A vulnerability exists in some components of BlackBerry mobile devices that could grant attackers access to instances of the company’s Enterprise Server (BES), according to Research in Motion (RIM), which issued an alert and released a patch for the vulnerability last week via its Knowledge Base support site. BES, the software implicated by the vulnerability, helps companies deploy BlackBerry devices.
The high severity advisory involves the way the phone views Tagged Image File Format (TIFF) files, specifically the way the phone’s Mobile Data System Connection Service and Messaging Agent processes and renders the images.
An attacker could rig a TIFF image with malware and get a user to either view the image via a specially crafted website or send it to the user via email or instant message. The last two exploit vectors could make it so the user wouldn’t have to click the link or image, or view the email or instant message, for the attack to prove successful. Once executed, an attacker could access and execute code on Blackberry’s Enterprise Server. According to the advisory, an attacker could also “extend access to other non-segmented parts of the network,” depending on privileges.

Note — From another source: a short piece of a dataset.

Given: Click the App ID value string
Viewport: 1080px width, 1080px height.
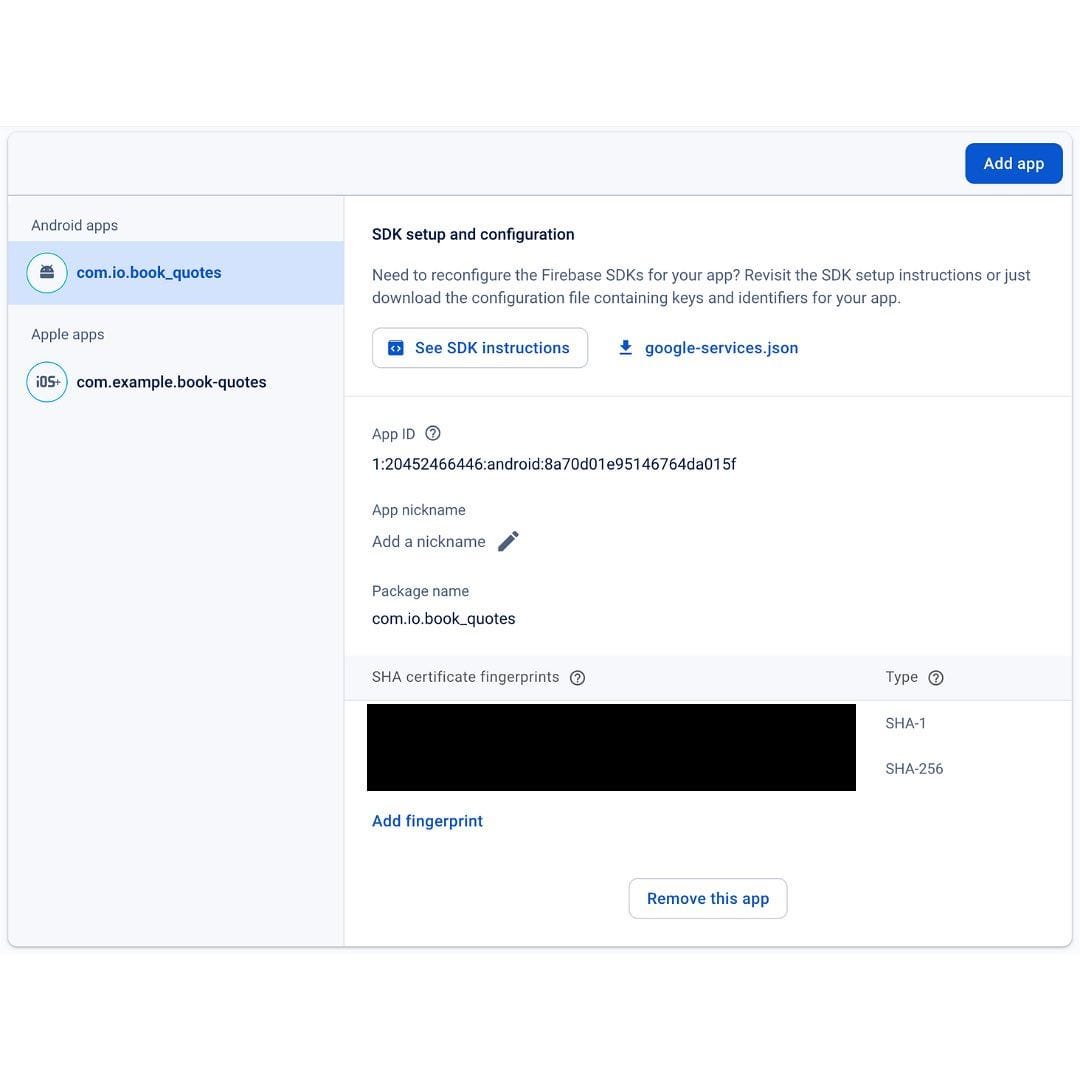Looking at the screenshot, I should point(554,464).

While RIM notes that it isn’t aware of any attacks using the vulnerability currently targeting BES customers, it’s still encouraging them to update to the most recent version, 5.0.4 MR2 or apply an interim security update (.PDF) that fixes the TIFF vulnerability by subbing out the affected image.dll file and replacing it with a clean one.
The vulnerability sounds almost identical to one from 2011 that affected BES, along with other versions of BES for Exchange, Lotus Domino and Novell. That problem – which in addition to TIFF files, could also be exploited through malicious PNG files – appears to have been just as severe as last week’s. Since both vulnerabilities allowed remote arbitrary code execution, both were highly critical, with each receiving a Common Vulnerability Scoring System (CVSS) score of 10.0.